**DOCUMENT EXCERPT:**
┄┄┄┄┄┄┄┄┄┄┄┄┄┄┄┄┄┄┄┄

The data format in the database is

$$\left(\begin{array}{cc}{x}_1& y_1\\ x_2& y_2\\ ⋮& ⋮\\ x_n& y_n\end{array}\right|\begin{array}{cccc}RSS{I}_1^1& RSS{I}_1^2& \cdots & RSS{I}_1^m\\ RSS{I}_2^1& RSS{I}_2^2& \cdots & RSS{I}_2^m\\ ⋮& ⋮& \ddots & ⋮\\ RSS{I}_n^1& RSS{I}_n^2& \cdots & RSS{I}_n^m\end{array})$$

(7)

where $(x_i,y_i)$ is the position coordinates of the i-th RP. $RSS{I}_i^j$ is the received WiFi signal strength indication of the j-th AP of the i-th RP. n is the number of RPs, and m is the number of APs.

During the movement, the RSSI of the current position, which is obtained in real time, is

$$T=(rss{i}_1,rss{i}_2,rss{i}_3,\cdots rss{i}_m)$$

(8)

The Euclidean distance is used to characterize the distance between two vectors, which are the real-time measured RSSI and that in the database, that is

$$d_i=\Vert T_i-R_i{}^j\Vert =\sqrt{{\displaystyle \sum _{j=1}^m{\left|T_j-R_i{}^j\right|}^2}}$$

(9)

where $d_i$ is the distance between two vectors. $T_j$ is the signal strength vector of the j-th AP and is measured in realtime, and $R_i^j$ is the signal strength vector of the j-th AP in i-th RP in database.

Then utilize the WKNN algorithm, rank $d_i$ from small to large, select the smallest k points as the reference points for position estimation, and record it as the reference point set $D$, as shown in Formula (10).

$$D=\left\{\begin{array}{cc}(x_i,y_i,R_i)|& i=1,2,3\cdots K\end{array}\right\}$$

(10)

The reciprocal of the Euclidean distance $d_i$ determines the weight, and the current position $(\widehat{x},\widehat{y})$ in zone is located by Formula (11).

$$\left(\widehat{x},\widehat{y}\right)=\frac{{\displaystyle \sum _{i=1}^K\frac{(x_i,y_i)}{D_i}}}{{\displaystyle \sum _{i=1}^K\frac{1}{D_i}}}$$

(11)

2.2. IMU-Based Positioning Algorithm

The inertial navigation system (INS), which is based on IMU sensors, measures the acceleration of vehicles and performs integration operations to obtain the current speed and position of the UAV. The INS equipment is installed in the vehicle, does not rely on external information or radiate energy to the outside world and is not easily interfered. However, due to the double integration operations, the system has obvious accumulated errors.

The basis of inertial navigation is a high-precision measuring element, generally the accelerometer and gyroscope, and the accelerometer measurement model can be expressed as

$$a_m^b=a^b+b_a+n_a$$

(12)

┄┄┄┄┄┄┄┄┄┄┄┄┄┄┄┄┄┄┄┄

**MATERIAL PROVIDED:**
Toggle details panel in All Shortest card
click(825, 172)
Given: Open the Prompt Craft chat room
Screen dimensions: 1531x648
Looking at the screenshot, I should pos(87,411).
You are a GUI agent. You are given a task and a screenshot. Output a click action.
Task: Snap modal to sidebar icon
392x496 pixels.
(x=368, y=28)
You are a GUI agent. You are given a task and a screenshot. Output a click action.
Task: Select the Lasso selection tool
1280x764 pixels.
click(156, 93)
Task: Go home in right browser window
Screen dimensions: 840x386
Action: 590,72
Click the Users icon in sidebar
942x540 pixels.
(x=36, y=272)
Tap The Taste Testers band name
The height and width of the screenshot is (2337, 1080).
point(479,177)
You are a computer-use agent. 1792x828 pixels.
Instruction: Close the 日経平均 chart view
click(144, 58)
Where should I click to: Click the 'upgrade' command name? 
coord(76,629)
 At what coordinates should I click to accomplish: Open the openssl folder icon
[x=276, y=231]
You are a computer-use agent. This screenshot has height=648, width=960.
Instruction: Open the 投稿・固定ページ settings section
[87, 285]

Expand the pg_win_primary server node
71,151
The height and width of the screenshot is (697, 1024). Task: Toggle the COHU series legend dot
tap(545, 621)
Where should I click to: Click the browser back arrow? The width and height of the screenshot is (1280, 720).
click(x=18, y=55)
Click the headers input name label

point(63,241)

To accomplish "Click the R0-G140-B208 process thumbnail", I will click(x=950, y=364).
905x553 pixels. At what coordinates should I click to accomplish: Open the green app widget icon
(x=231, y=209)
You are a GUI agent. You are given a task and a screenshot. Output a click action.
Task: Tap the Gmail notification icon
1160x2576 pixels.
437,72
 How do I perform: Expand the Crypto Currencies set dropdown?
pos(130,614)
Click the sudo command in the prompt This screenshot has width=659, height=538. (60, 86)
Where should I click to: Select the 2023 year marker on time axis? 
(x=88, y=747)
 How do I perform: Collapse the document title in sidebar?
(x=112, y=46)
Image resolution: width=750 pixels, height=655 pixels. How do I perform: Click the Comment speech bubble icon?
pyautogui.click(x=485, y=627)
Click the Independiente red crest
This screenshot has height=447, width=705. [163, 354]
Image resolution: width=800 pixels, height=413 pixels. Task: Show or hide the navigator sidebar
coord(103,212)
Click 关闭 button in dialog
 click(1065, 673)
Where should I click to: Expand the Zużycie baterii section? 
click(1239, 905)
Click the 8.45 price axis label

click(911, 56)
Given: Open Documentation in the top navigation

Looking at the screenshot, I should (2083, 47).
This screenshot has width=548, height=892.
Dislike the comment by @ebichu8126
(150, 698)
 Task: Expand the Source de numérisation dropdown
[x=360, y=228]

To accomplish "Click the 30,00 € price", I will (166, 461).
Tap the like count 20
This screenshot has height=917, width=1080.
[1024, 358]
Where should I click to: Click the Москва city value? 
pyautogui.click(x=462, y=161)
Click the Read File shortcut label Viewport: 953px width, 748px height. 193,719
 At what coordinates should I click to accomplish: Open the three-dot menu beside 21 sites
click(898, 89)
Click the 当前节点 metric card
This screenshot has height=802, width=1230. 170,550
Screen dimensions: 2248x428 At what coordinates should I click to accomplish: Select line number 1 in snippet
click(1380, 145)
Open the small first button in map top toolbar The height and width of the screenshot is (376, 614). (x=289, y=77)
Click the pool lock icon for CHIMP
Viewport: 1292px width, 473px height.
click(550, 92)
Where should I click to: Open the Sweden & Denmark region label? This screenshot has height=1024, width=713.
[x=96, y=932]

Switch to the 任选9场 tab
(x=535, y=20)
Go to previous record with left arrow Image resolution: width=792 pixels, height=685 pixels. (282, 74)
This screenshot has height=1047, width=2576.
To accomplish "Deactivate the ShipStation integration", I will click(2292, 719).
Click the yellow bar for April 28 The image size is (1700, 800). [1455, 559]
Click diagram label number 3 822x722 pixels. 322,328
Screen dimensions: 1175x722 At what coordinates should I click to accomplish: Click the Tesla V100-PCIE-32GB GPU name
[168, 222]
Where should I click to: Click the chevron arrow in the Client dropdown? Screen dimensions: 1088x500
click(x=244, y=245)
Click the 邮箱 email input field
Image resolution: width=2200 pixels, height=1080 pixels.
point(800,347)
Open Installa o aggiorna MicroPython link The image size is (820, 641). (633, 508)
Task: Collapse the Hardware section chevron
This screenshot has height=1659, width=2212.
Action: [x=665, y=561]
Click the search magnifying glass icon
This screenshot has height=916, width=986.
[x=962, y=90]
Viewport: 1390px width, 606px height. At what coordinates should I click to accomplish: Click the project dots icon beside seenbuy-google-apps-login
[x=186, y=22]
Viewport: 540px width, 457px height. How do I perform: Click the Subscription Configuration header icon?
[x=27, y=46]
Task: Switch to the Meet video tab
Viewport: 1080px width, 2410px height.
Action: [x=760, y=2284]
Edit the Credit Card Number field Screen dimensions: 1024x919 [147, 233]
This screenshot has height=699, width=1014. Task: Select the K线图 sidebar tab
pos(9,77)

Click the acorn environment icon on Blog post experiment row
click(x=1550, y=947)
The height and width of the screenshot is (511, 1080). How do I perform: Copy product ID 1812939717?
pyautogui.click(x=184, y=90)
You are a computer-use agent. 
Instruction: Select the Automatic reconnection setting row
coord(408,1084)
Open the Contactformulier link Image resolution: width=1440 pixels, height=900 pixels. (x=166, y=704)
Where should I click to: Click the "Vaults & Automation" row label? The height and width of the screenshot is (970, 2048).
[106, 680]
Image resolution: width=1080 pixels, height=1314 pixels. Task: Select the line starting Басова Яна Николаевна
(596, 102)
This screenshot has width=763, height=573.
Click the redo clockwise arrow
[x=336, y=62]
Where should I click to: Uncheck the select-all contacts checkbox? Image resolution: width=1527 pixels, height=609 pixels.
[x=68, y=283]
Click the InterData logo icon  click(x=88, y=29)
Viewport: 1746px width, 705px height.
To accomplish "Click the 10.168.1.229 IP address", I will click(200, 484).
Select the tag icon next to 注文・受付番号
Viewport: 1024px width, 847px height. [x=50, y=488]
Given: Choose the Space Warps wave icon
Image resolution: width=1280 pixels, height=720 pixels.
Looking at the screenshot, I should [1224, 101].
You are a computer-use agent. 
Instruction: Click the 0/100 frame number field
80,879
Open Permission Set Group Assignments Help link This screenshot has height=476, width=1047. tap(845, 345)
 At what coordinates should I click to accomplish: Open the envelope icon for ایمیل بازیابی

┄┄┄┄┄┄┄┄┄┄┄┄┄┄┄┄┄┄┄┄

**EXERCISES TO COMPLETE:**
**A.** Quote the positioning text from "The Euclidean distance is" up to and including "in Formula (10).".
**B.** According to the positioning text, what causes the inertial navigation system to have obvious accumulated errors?
**C.** Carry on writing the positioning text from the point where it stops.
The data here has nothing to do with the positioning text.

**ANSWERS FOR THE TASKS:**
**A.**
The Euclidean distance is used to characterize the distance between two vectors, which are the real-time measured RSSI and that in the database, that is

$$d_i=\Vert T_i-R_i{}^j\Vert =\sqrt{{\displaystyle \sum _{j=1}^m{\left|T_j-R_i{}^j\right|}^2}}$$

(9)

where $d_i$ is the distance between two vectors. $T_j$ is the signal strength vector of the j-th AP and is measured in realtime, and $R_i^j$ is the signal strength vector of the j-th AP in i-th RP in database.

Then utilize the WKNN algorithm, rank $d_i$ from small to large, select the smallest k points as the reference points for position estimation, and record it as the reference point set $D$, as shown in Formula (10).

**B.** The double integration operations.

**C.**
where $a^b\in {ℝ}^3$ is the true value of the specific force in the body coordinate system. $b_a$ is the drift error, and $n_a$ is the accelerometer noise vector, which is regarded as Gaussian white noise. Further, the drift error $b_a$ can be modeled as

$${\dot{b}}_a=n_{b_a}$$

(13)

where $n_{b_a}$ is regarded as Gaussian white noise.

The gyroscope is a sensor based on Coriolis force, and its measurement model can be expressed as

$$w_m^b=w^b+b_g+n_g$$

(14)

where $w^b\in {ℝ}^3$ is the true value of angular velocity in the body coordinate system. $b_g$ is the drift error, and $n_g$ is the gyroscope noise vector, also regarded as Gaussian white noise. Further, the drift error can be modeled as

$${\dot{b}}_g=n_{b_g}$$

(15)

where $n_{b_g}$ is regarded as Gaussian white noise.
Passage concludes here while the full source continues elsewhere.